The truth was, I didn't know what they all added up to. I knew for a fact that this point in our lives where we were supposed to go our separate ways and start careers and start our real life was scary as hell and we weren't ready, even though we looked old enough and were old enough and we were going to graduate this June.
We weren't ready — and I’m not saying that while simply shrugging my shoulders. This is a stone cold fact, and honestly it’s terrifying.
Suddenly I felt like we did something wrong, like we missed a class or two about how to be a grown-up and how to let go of our childhood, our school days that we hated so much, but surprisingly clung onto at the end of it all. How is it that we were expected to change and blossom just because we were seniors with seventeen year old blood running through our veins, and our seventeen year old brain and our seventeen year old heart and our eyes that didn’t change much since we were kids.
How?
“Jessie, why can't things be the way they were?”
Jessie didn't answer the question. She sat, staring blankly at the winding road, void of any street lights. I stared at her, thinking about how much has changed since we were both kids. She got taller and more robust and her boobs — now I see them as something other guys might use for their own desires, like me thinking of Loosey Lucy (oh God, I’m one of them), never minding the fact that Jessie herself was a free spirit who knew the life that was dealt to her and knew what to do with it; she knew also the life that was dealt for other people and she saw with a funny eye other people's potentials.
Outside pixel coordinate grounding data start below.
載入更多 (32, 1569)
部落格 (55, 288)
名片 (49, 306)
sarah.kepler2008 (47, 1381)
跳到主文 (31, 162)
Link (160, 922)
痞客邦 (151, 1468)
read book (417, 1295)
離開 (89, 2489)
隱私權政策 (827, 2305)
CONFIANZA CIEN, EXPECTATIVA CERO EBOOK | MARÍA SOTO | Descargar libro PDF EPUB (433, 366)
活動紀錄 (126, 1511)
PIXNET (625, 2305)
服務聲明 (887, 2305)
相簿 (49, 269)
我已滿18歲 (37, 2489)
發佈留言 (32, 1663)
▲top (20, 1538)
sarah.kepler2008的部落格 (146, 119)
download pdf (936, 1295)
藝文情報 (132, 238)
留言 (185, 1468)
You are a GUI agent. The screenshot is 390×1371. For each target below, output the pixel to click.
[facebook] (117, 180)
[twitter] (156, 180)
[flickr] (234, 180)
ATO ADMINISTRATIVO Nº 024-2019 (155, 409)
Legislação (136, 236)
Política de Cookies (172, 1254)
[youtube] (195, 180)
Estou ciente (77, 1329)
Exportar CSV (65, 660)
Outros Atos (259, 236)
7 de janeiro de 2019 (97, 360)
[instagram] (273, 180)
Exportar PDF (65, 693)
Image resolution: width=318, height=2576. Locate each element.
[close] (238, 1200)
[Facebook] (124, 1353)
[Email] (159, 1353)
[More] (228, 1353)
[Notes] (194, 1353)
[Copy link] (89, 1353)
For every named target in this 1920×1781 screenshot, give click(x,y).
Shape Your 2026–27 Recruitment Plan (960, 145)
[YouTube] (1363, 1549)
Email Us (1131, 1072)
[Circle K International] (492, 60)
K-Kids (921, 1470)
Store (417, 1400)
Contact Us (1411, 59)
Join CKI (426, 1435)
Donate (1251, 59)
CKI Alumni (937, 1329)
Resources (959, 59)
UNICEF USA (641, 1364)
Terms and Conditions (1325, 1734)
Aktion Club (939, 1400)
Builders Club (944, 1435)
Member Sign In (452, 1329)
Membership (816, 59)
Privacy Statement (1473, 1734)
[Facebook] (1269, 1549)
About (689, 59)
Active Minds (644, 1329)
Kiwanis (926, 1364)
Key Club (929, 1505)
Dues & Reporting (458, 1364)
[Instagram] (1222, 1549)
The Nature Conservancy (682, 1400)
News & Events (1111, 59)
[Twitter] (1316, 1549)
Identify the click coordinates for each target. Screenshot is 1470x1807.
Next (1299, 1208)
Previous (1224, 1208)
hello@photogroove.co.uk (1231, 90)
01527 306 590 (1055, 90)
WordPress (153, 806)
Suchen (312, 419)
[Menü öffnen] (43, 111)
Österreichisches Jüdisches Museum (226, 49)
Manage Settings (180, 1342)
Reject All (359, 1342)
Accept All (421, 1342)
She was good at reading people, but I think . . . I think she read herself wrong.
Suddenly I saw something glisten on her face and that's when I realized she was crying. She was crying so much, she started to sob and shake and jolt. “Jessie, I'm scared too!” I yelled, but she kept shaking and crying violently. Her arms swayed the steering wheel and the car started to swerve on this dark road where there was no one else around except the two of us, both now on the same wavelength.
But it was too late.
“Jessie stop the car. JESSIE, WATCH OUT!” I yelled, as the headlights shown on a tree.